At Gilt we try to move as fast as we can getting code - be it fixes or awesome new features - to production as quickly and safely as possible. Sometimes we make mistakes, and, today was such a day. Around noon, a commit on one of our flagship applications ran riot: allocating native threads; consuming memory and CPU; and bringing down all other applications collocated on the same set of servers. Our customers were affected and for this the tech team at Gilt are truly sorry. There have been a ton of tweets from concerned members, and we were keen to explain what went wrong.
Some interesting things arose in the aftermath of this outage (we take all our outages very, very seriously). First and foremost, this was largely a people problem: our process around code-review and performance testing failed - a commit that was not fully peer-reviewed was moved to production, and deployed -after- our morning performance run. Under normal load, everything looked ‘just fine’ - under our noon rush, everything fell apart. I estimate there’s about a 60% chance that a good code-review would have caught the issue - however, I’m 99.999% confident that our rigorous load tests would have caught the issue. We use Gerrit for code review, and have automated load tests every morning; this was a late change for which we were hoping to gather some real life data related to load - ironically to debug a smaller performance issue we’ve been seeing in one of our applications - and we rushed the change.
A positive we can take out of this as a tech organization is that we already have a number of initiatives in progress at Gilt that will prevent this kind of thing from happening. The more we use code-review, the more we see opportunities to automate the veracity of any release: you can imagine a script that says “this release contains a commit that was not reviewed and was +2’d by the author - abort!”. From a performance perspective, we’re working on incorporating performance testing into a continuous integration system we call ‘ION Cannon’; again, any release would be performance tested and rolled back automatically.
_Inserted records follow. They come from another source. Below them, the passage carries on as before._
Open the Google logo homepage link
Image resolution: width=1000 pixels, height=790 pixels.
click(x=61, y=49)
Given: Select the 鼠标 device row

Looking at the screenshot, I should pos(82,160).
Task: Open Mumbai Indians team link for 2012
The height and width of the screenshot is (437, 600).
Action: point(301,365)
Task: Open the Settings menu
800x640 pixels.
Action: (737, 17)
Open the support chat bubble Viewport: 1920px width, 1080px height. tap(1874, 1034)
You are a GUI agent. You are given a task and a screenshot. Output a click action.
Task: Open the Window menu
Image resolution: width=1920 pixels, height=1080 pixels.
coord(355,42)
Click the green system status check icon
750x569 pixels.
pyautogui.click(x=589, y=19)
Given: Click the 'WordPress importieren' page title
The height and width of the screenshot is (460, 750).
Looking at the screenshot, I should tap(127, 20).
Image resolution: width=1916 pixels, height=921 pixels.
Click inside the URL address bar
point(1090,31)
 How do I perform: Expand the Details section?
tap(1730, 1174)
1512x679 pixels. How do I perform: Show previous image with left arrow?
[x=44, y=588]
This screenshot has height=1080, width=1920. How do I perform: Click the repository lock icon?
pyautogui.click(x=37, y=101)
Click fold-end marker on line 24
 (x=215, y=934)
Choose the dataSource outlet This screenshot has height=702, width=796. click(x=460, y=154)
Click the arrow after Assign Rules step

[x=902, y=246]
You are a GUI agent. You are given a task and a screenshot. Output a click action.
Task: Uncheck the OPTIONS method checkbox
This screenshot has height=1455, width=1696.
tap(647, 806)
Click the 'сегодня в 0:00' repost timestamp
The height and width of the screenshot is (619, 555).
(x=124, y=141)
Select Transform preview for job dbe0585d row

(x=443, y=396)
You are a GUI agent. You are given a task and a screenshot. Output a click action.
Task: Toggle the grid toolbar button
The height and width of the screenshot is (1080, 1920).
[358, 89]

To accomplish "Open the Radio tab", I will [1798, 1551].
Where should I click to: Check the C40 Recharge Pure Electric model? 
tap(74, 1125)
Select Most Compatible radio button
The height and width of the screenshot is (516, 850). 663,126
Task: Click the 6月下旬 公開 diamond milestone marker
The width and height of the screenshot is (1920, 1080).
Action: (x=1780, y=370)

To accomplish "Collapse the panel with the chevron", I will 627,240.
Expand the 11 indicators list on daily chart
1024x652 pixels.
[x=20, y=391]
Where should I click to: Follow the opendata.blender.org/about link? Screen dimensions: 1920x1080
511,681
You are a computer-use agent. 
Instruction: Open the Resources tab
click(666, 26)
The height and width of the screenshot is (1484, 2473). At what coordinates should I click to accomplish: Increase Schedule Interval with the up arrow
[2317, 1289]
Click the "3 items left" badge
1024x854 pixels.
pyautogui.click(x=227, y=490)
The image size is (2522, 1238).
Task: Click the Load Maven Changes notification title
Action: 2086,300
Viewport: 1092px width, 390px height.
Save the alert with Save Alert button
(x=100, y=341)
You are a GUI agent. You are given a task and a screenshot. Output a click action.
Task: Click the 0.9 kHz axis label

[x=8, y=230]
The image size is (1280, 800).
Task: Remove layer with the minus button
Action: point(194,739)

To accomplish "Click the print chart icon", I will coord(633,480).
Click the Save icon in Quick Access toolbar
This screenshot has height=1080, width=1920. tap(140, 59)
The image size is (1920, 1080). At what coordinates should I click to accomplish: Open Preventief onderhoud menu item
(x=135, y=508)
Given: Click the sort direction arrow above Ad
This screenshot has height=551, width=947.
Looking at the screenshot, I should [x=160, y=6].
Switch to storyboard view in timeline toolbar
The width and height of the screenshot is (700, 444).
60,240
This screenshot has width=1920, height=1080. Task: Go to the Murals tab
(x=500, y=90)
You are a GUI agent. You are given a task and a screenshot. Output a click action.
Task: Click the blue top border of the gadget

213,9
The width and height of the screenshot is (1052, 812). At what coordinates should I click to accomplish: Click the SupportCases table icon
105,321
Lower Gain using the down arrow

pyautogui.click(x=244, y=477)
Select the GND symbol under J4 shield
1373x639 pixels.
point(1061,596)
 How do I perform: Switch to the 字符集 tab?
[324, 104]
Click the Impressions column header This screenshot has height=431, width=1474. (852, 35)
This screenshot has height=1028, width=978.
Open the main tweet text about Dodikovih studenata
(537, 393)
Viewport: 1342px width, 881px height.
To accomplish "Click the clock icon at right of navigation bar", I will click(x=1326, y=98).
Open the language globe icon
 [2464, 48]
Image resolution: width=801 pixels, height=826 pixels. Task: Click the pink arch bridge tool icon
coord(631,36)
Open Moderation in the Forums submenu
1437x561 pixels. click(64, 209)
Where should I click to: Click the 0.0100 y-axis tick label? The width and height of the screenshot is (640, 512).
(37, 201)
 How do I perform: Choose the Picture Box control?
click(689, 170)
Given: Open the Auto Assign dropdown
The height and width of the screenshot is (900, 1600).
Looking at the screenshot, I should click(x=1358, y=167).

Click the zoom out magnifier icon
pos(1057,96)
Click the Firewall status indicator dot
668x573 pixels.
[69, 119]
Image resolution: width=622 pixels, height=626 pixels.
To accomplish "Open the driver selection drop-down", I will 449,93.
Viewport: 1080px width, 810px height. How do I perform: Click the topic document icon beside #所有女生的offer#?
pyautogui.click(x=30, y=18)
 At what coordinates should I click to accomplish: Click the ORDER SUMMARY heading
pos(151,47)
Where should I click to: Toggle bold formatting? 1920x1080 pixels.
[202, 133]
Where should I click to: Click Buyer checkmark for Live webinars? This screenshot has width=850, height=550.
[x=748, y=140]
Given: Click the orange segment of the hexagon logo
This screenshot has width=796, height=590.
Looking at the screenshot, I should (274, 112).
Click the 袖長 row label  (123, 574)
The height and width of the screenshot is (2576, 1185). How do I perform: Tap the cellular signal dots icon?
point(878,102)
These are areas where we can take human error out of the process, and I know that I (as the engineer who didn’t run the load test) am keen that we double our efforts in this regard.
One of the other things we’re doing is making all of the applications that run gilt.com smaller and more isolated, an initiative we call ‘LOSA’ (Lots of Small Apps). LOSA is the mantra that lets us break up some of our large web applications into smaller chunks. The outcome? Stronger ownership of each part of gilt.com by the engineering teams; simpler code, with better sharing of assets and commons functionality; and, better isolation - in the event that one of our applications serving a part of gilt.com goes awry, other apps should not be impacted.
Today we made a mistake - and we feel pretty bad about it. We feel good though about what we’re doing to make gilt.com better.